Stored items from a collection

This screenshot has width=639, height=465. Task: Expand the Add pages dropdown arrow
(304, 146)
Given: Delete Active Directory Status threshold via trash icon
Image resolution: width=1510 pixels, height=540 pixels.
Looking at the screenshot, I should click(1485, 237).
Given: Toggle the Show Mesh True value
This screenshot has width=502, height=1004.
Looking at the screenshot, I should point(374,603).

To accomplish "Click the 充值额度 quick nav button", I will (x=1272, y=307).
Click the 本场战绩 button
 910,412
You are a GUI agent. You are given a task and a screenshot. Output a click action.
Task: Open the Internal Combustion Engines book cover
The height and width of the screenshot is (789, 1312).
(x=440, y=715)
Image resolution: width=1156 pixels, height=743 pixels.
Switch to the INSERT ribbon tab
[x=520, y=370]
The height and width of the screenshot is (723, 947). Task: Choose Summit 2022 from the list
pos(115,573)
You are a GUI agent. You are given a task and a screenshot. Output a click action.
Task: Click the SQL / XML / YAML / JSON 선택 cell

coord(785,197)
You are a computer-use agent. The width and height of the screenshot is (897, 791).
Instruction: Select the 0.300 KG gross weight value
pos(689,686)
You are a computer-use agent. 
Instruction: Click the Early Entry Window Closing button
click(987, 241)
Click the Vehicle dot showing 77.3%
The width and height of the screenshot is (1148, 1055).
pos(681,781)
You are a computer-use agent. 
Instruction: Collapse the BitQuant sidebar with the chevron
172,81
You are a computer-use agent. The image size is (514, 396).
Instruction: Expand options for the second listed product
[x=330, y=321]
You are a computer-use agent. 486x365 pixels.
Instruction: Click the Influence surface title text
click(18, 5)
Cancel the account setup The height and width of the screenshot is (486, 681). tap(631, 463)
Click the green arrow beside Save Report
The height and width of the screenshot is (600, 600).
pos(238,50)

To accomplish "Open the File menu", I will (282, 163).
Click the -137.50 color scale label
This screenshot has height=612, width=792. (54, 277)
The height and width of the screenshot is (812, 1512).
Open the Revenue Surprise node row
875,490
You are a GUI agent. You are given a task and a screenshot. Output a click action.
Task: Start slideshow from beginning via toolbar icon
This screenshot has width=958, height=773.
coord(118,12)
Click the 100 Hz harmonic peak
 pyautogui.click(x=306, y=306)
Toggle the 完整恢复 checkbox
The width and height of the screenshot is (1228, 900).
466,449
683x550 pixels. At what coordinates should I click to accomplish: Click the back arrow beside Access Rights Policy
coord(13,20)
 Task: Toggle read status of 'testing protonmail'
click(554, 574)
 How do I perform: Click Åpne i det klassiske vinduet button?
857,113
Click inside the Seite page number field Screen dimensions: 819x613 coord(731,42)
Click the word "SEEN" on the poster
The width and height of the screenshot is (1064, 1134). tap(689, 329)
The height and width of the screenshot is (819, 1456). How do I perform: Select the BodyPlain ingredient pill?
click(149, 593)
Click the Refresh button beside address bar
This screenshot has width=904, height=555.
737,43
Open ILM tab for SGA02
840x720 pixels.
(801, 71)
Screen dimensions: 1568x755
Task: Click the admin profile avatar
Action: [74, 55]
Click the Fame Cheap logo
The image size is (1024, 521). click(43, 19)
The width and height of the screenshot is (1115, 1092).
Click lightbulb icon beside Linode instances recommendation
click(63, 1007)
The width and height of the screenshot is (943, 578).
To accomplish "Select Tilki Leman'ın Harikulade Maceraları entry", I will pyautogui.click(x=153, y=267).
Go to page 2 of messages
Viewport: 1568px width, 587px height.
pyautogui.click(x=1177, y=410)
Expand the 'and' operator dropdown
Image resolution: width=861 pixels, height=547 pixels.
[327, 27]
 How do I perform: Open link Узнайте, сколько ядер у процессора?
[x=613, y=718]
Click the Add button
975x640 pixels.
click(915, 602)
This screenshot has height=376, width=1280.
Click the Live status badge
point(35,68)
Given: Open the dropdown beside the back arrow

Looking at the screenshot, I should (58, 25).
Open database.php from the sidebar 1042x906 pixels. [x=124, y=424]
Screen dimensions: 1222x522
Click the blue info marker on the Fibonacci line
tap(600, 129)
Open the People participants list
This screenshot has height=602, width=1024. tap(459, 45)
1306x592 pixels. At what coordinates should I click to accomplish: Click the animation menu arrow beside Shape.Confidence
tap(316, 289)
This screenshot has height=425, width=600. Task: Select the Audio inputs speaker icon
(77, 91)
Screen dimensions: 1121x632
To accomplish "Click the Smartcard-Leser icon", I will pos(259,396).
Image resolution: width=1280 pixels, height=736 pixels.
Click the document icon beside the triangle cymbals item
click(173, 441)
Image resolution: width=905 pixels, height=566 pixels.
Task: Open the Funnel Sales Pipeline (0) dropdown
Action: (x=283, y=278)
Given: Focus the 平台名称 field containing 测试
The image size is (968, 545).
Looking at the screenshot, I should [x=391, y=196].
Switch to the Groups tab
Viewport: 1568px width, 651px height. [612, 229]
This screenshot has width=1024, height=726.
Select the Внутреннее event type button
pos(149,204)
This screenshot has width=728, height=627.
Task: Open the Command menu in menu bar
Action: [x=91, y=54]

Problem:
In the data above, start at the line that has "Task: Click the SQL", stop after the line that has "You are a computer-use agent. The image", and print every line in between exactly as it stands.

The completed task:
Task: Click the SQL / XML / YAML / JSON 선택 cell

coord(785,197)
You are a computer-use agent. The width and height of the screenshot is (897, 791).
Instruction: Select the 0.300 KG gross weight value
pos(689,686)
You are a computer-use agent. 
Instruction: Click the Early Entry Window Closing button
click(987, 241)
Click the Vehicle dot showing 77.3%
The width and height of the screenshot is (1148, 1055).
pos(681,781)
You are a computer-use agent. 
Instruction: Collapse the BitQuant sidebar with the chevron
172,81
You are a computer-use agent. The image size is (514, 396).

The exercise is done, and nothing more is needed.